The Planning Board ultimately voted to approve the MCPS design with the condition that the two sides work out the tree conservation issues.

Planners would prefer a design that moves the entrance drive to the yet-to-be-named school.
The four-story school, set for the former Rock Creek Hills Local Park in Kensington, will help ease overcrowding in Westland Middle School, the only current middle school in the Bethesda-Chevy Chase High School cluster.
The existing curb cuts at the site (3701 Saul Road) are more than 30 feet below the proposed school building entrance. That means MCPS would have to remove 31 trees and impact two others, mostly because of a retaining wall needed to support the drop-off loop along the steep hill.
Planners suggested moving the entrance to the site further up Saul Road at a higher elevation, meaning less grading and fewer trees lost to construction.
But Shuman said the design advocated by planners would mean 3.5 percent more impervious surface and a longer trip to the school’s entrance for those who park in disabled parking spaces.
The Planning Board reluctantly transferred the site back to the Board of Education in July 2013. The Maryland National Capital Park and Planning Commission (M-NCPPC) acquired the site from the Board of Education in 1990. At that time, the school system didn’t need the land.

But with increasing capacity issues and the planned reassignment of Grade 6 students from Chevy Chase and North Chevy Chase Elementary Schools, the school system said it needed the site back for a new middle school.

That sparked a lawsuit from neighbors, who hoped to block the school and maintain the park.

At the March 26 hearing, Shuman said fitting the school on the hilly 13-acre site is like “fitting ten pounds of sugar in a five-pound sack.”

MCPS looks for a minimum of 15.5 acres for middle school sites, and that’s on ideally flat and level land.
“This agency, while our staff did not like the site selection, did not want to turn the park over to the school system, the Board did not support any effort to try to alter that decision.
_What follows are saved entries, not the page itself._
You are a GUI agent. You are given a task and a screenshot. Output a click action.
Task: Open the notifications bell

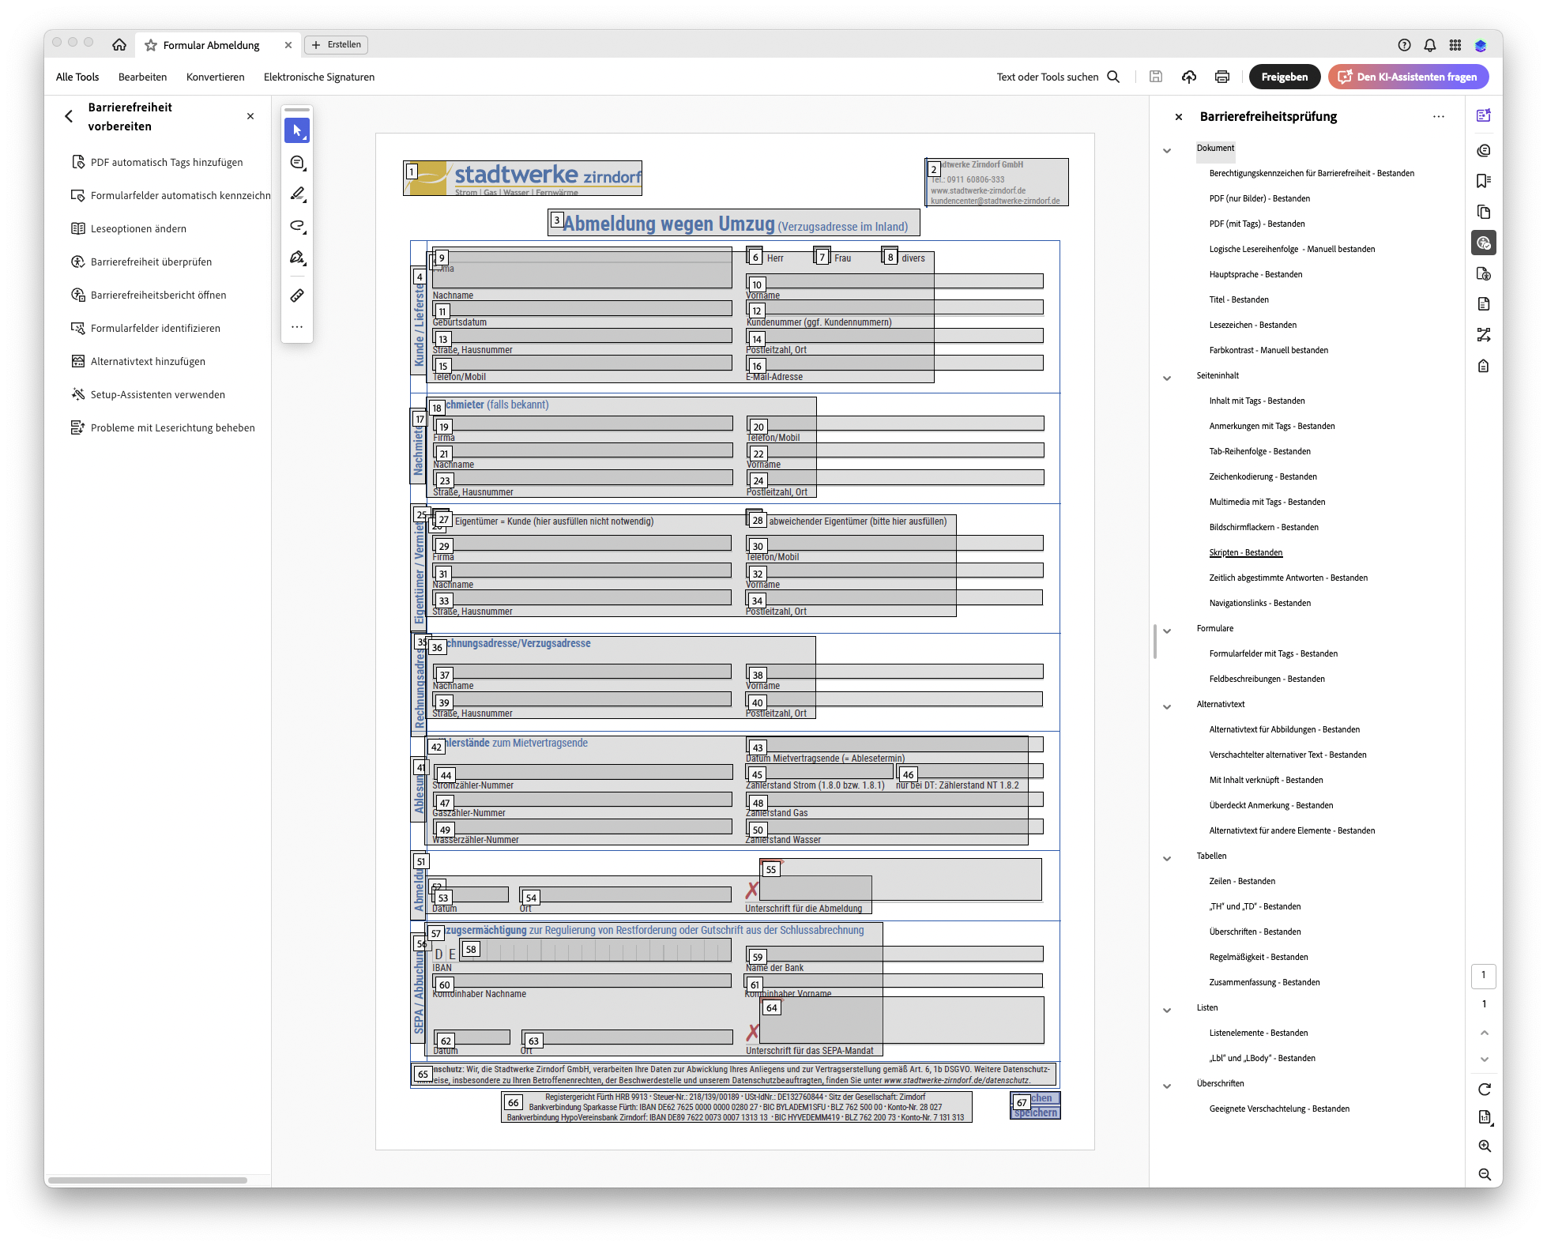[1429, 45]
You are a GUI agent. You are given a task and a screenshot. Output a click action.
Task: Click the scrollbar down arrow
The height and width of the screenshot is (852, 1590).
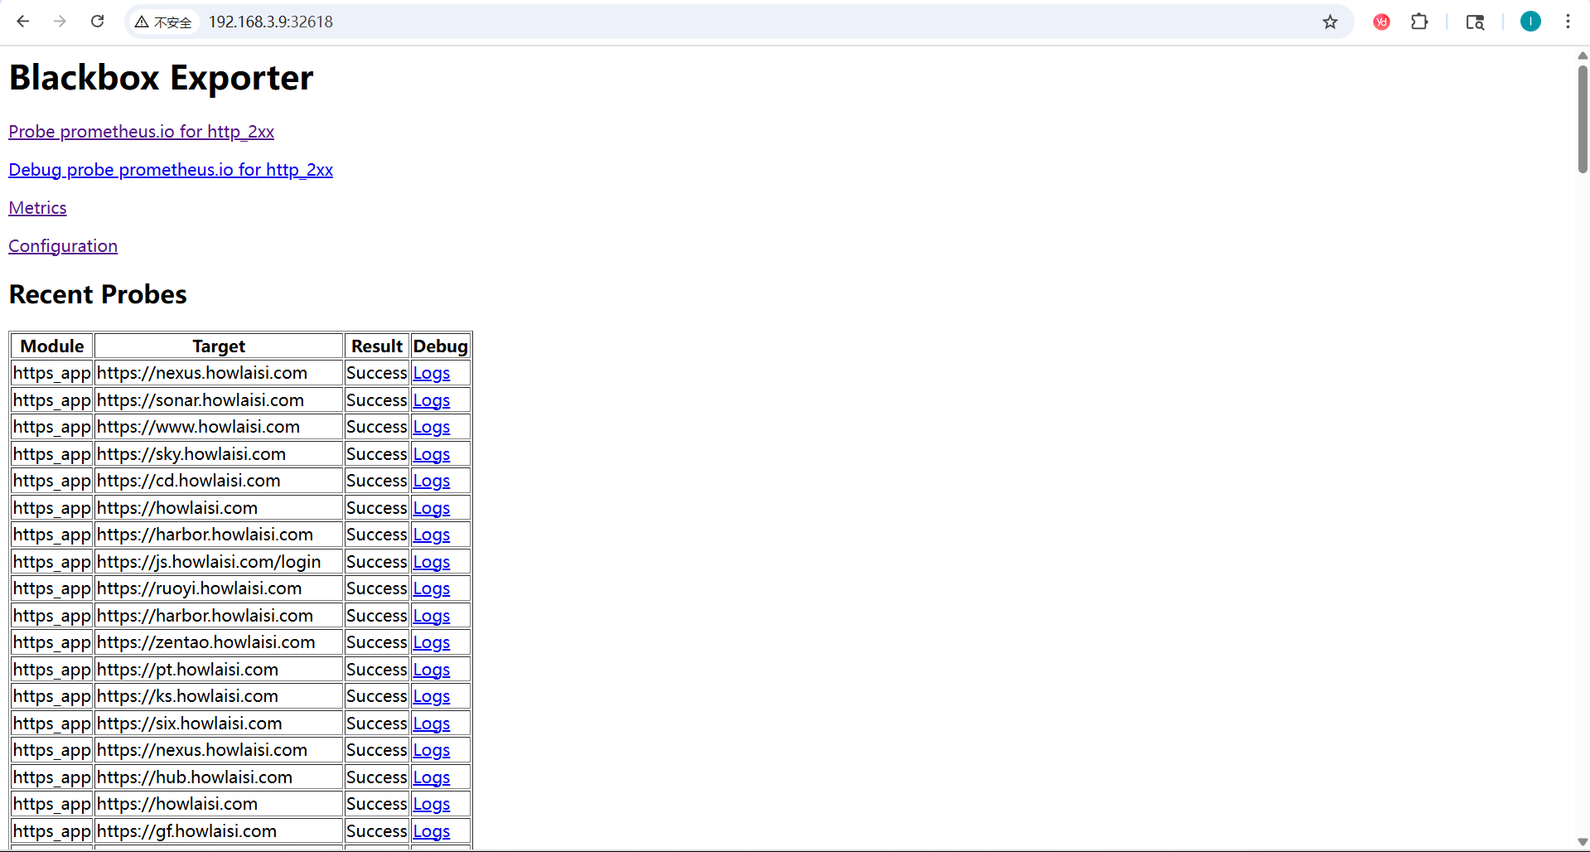pyautogui.click(x=1581, y=843)
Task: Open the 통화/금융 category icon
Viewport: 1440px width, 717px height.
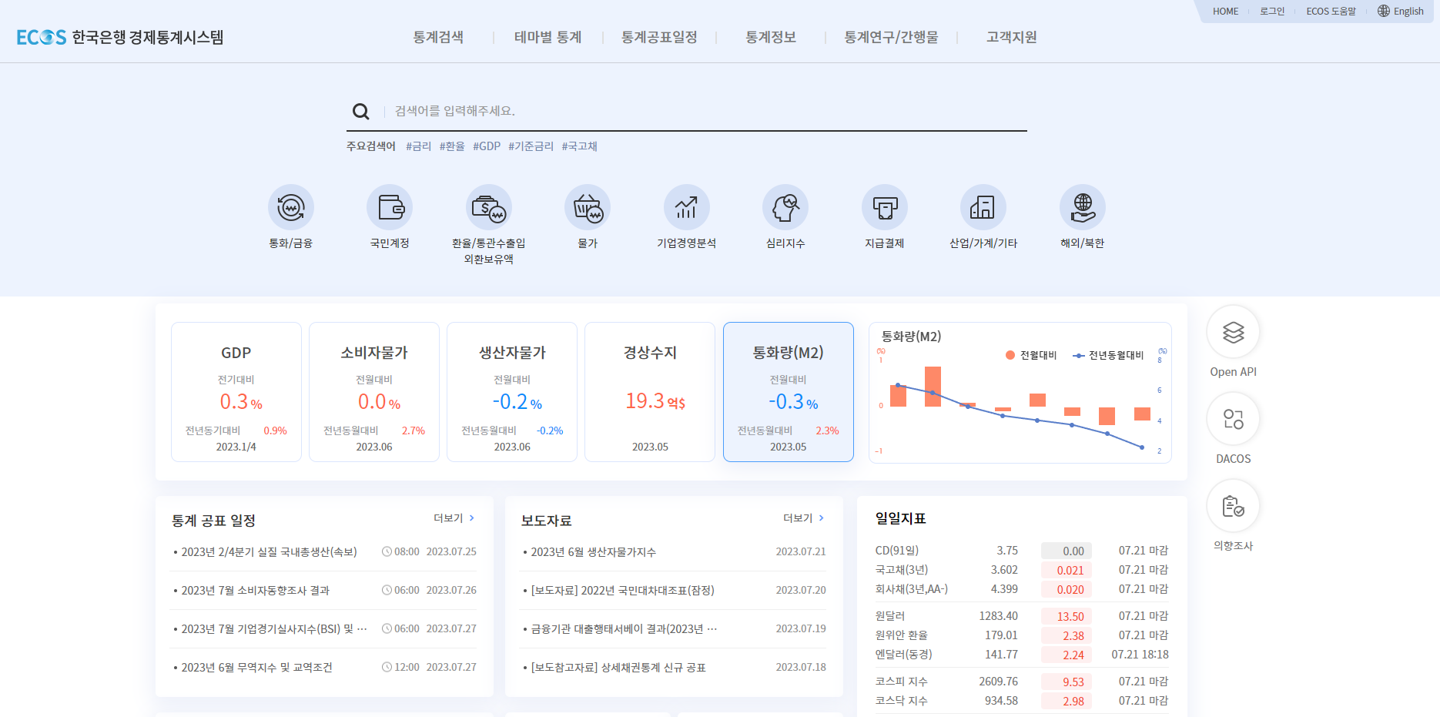Action: click(291, 207)
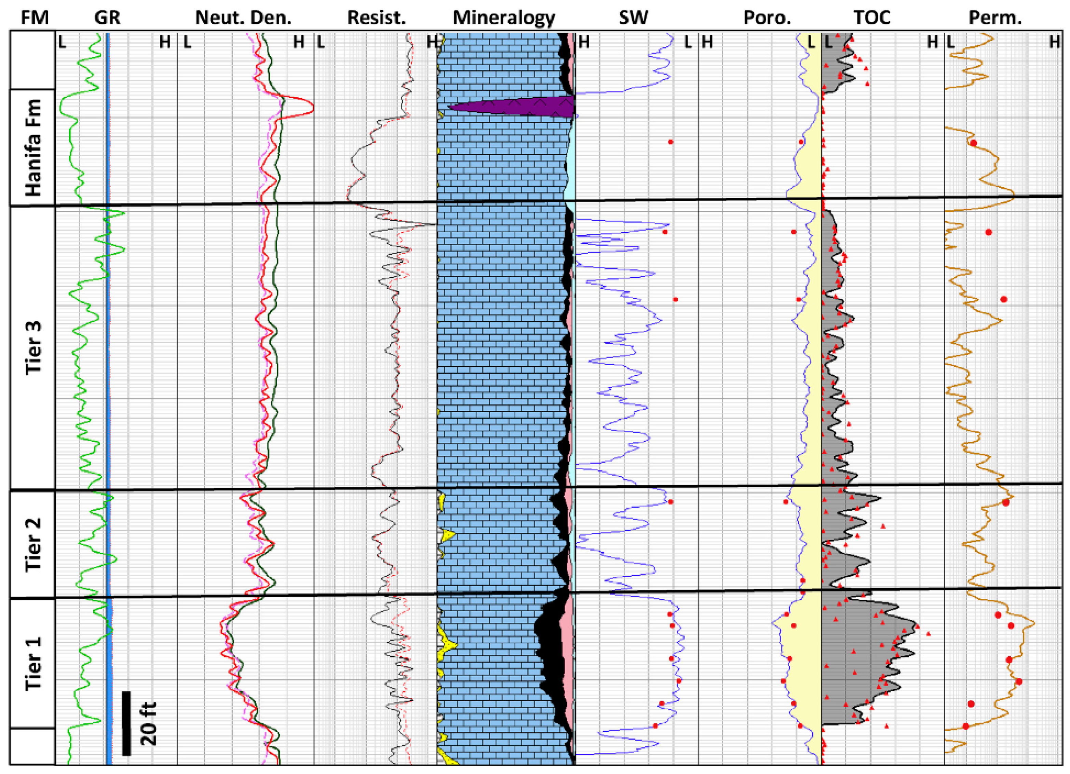Image resolution: width=1070 pixels, height=774 pixels.
Task: Click the Poro. track header
Action: [767, 17]
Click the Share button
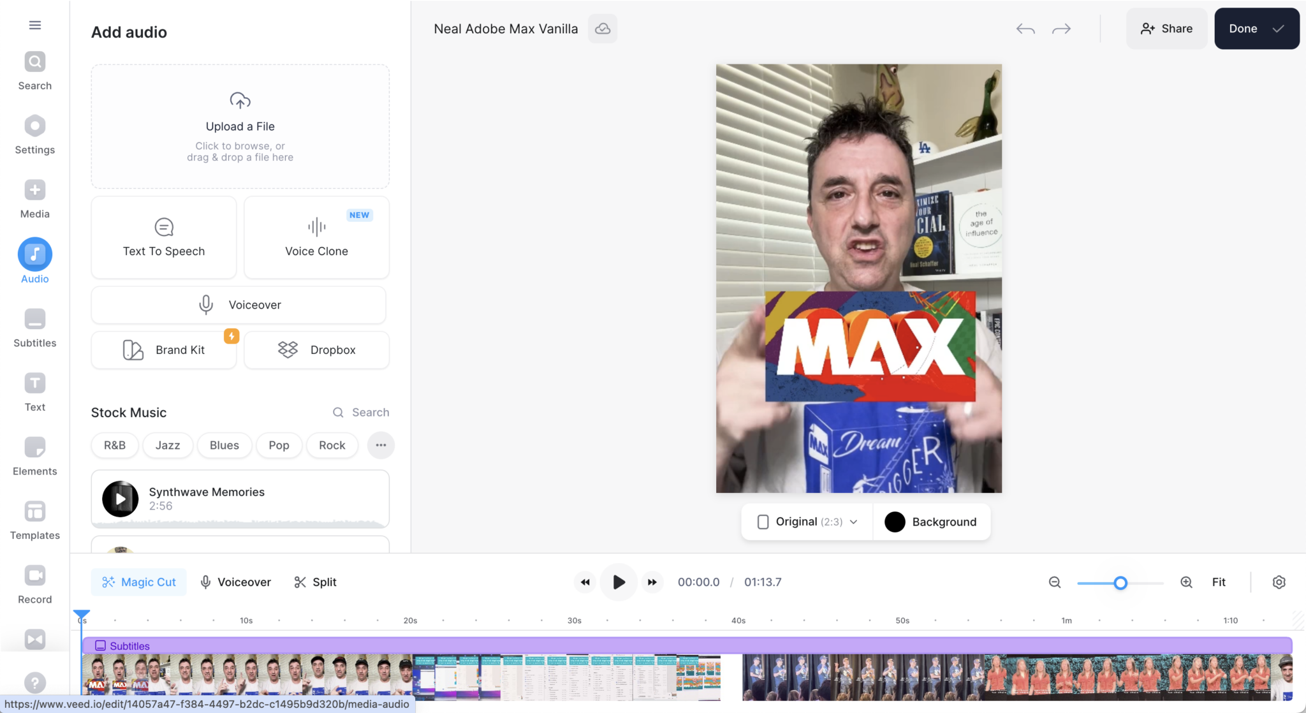 (x=1166, y=29)
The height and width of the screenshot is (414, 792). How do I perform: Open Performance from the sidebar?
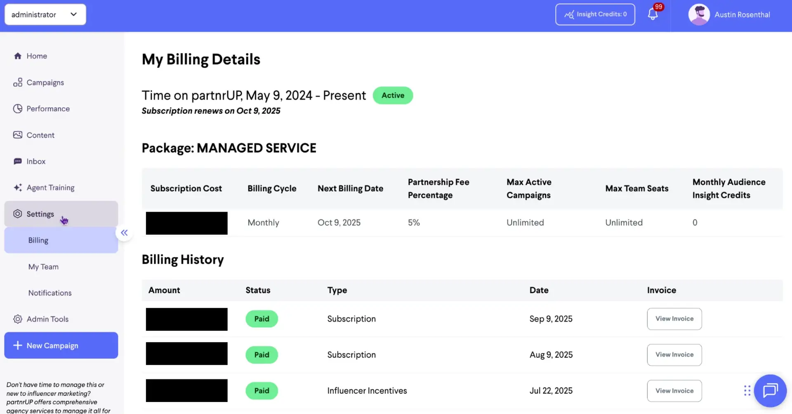[17, 108]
We respected the fact that it was MCPS’ property,” Anderson said during the hearing. “We played no role in encouraging or helping any litigation to stop it. When that decision was made, we were completely 100 percent cooperative. For that matter, we have worked very hard to try to get this done as expeditiously as possible.”
The boundary study for the new middle school is scheduled to start in spring 2016 with Board of Education action in November 2016. The scheduled completion date for the new school is August 2017, pending adequate construction funding.